● **Required work**: Restate the full listing word for word; images stay out of it.

++++++++

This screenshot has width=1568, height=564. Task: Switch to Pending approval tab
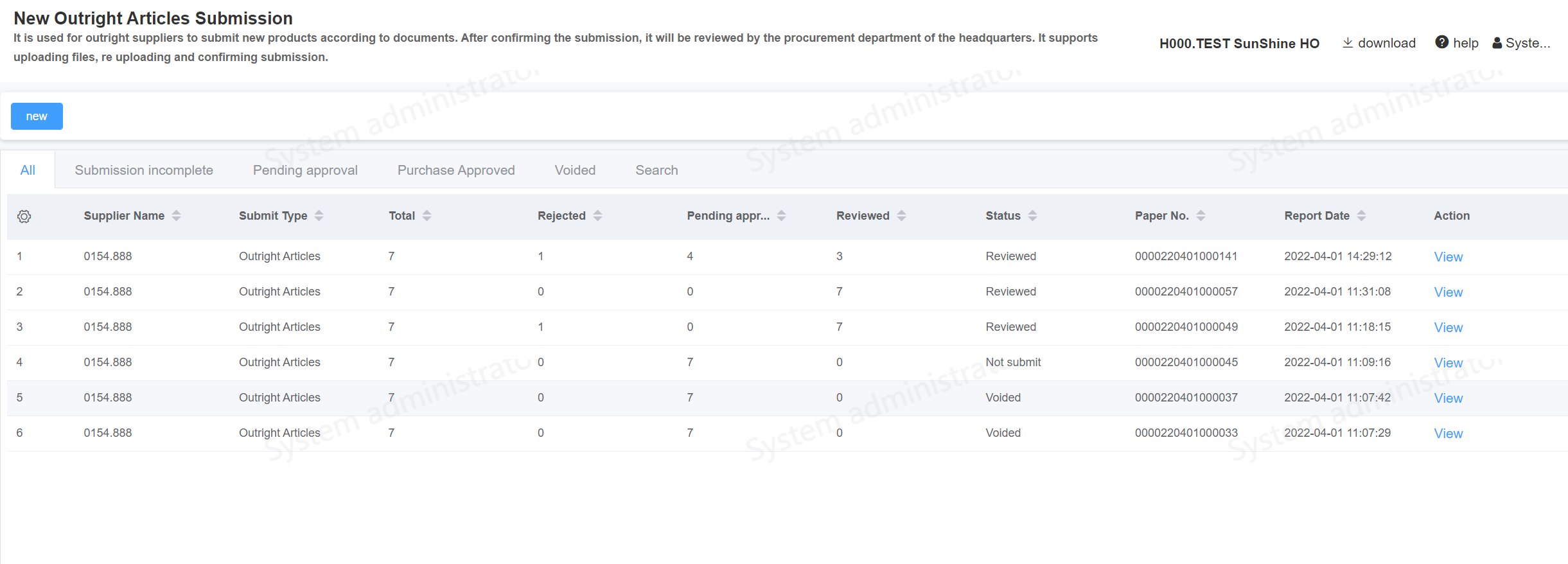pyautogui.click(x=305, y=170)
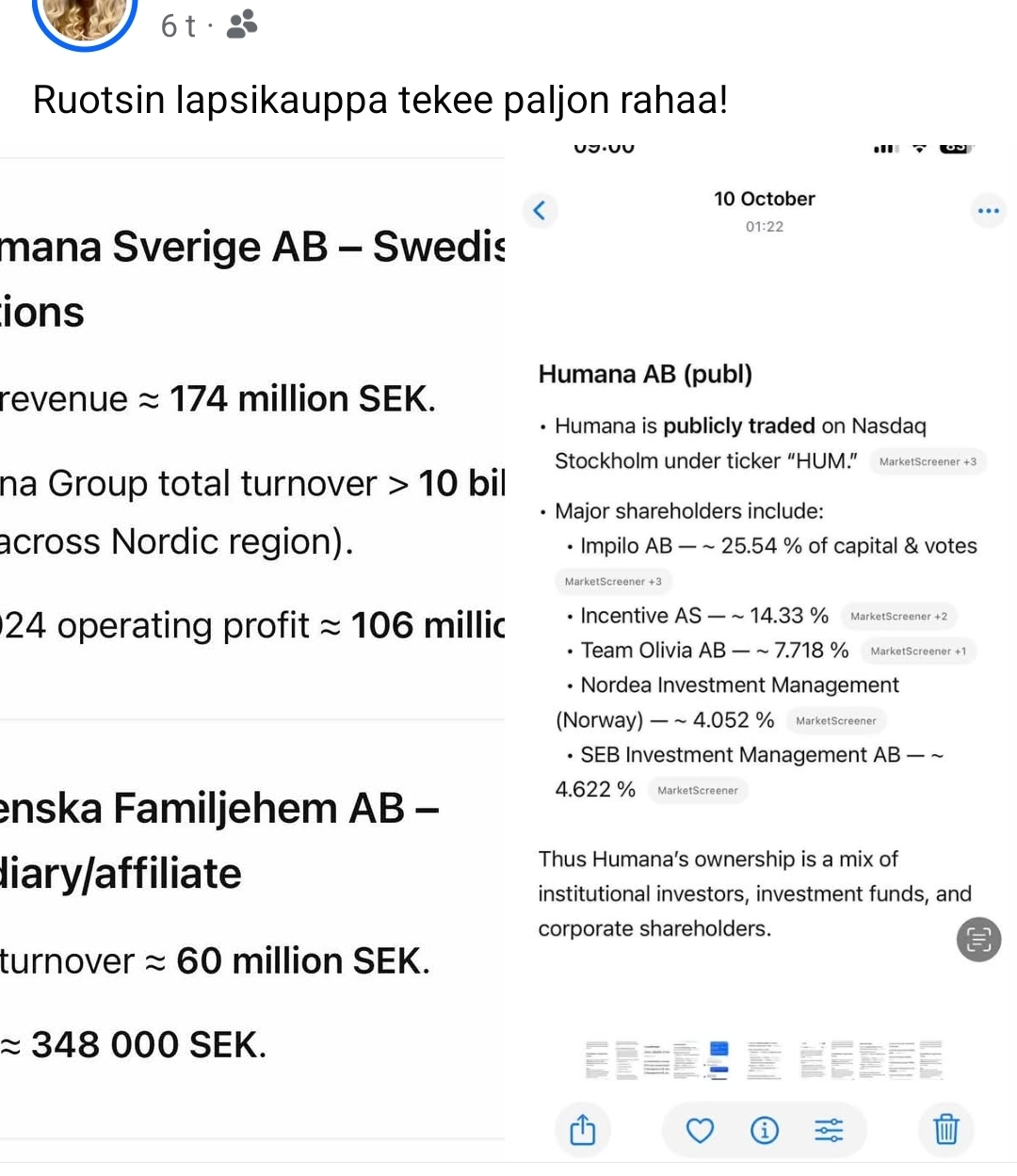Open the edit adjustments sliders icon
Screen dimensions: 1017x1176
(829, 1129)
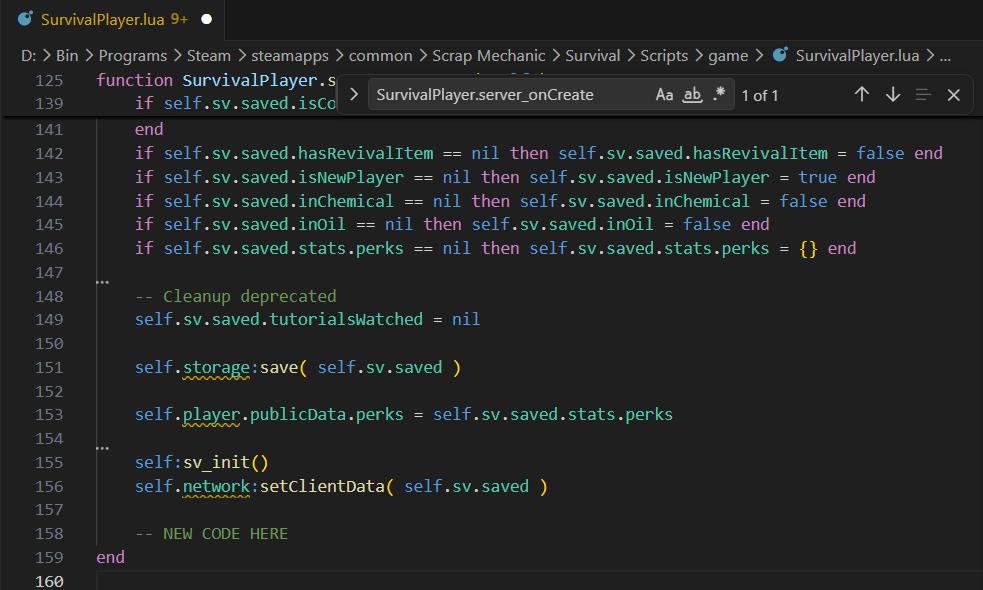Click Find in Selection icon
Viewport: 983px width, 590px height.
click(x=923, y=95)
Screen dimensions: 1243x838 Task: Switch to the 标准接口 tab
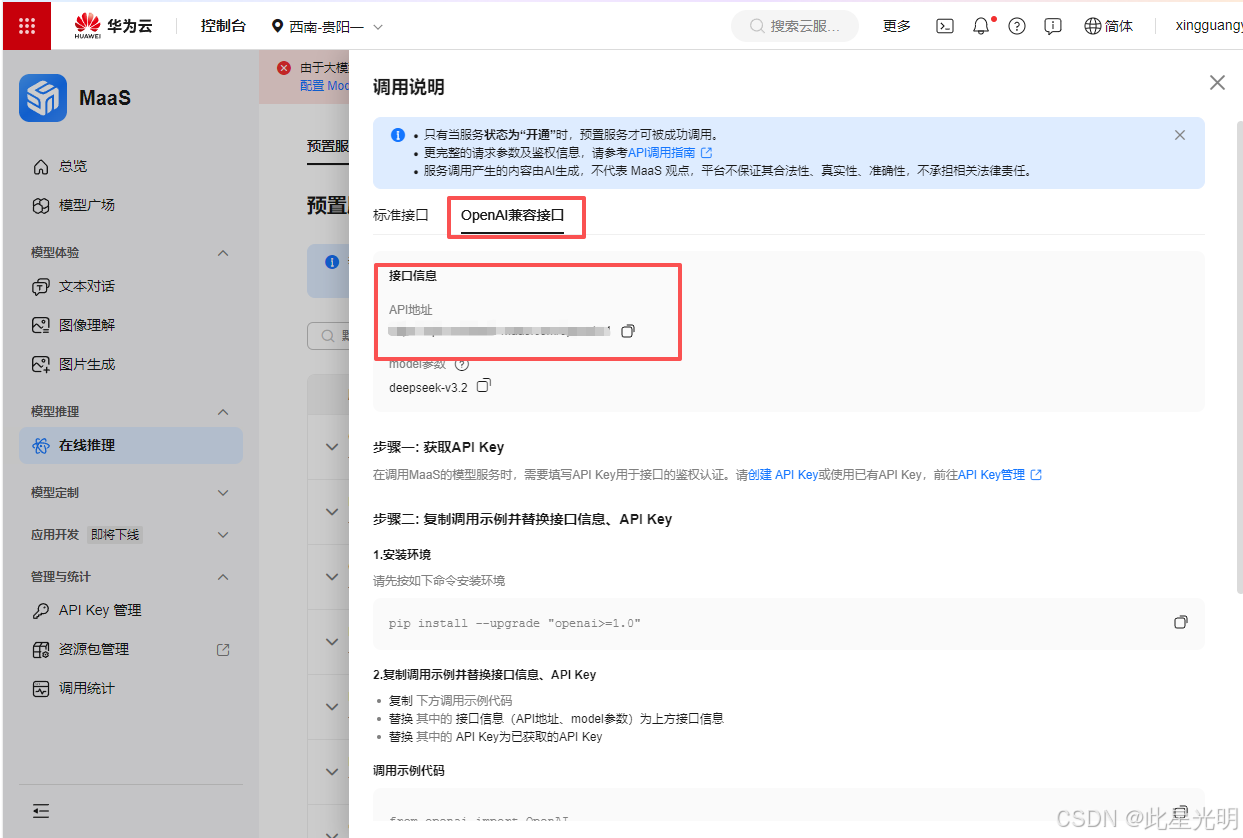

++++++++

● **Reply to the task**:
This screenshot has width=1568, height=564. Task: Switch to Pending approval tab
pyautogui.click(x=305, y=170)
Open the edit adjustments sliders icon
Screen dimensions: 1017x1176
(829, 1129)
Click Find in Selection icon
Viewport: 983px width, 590px height.
click(x=923, y=95)
Screen dimensions: 1243x838 Task: Switch to the 标准接口 tab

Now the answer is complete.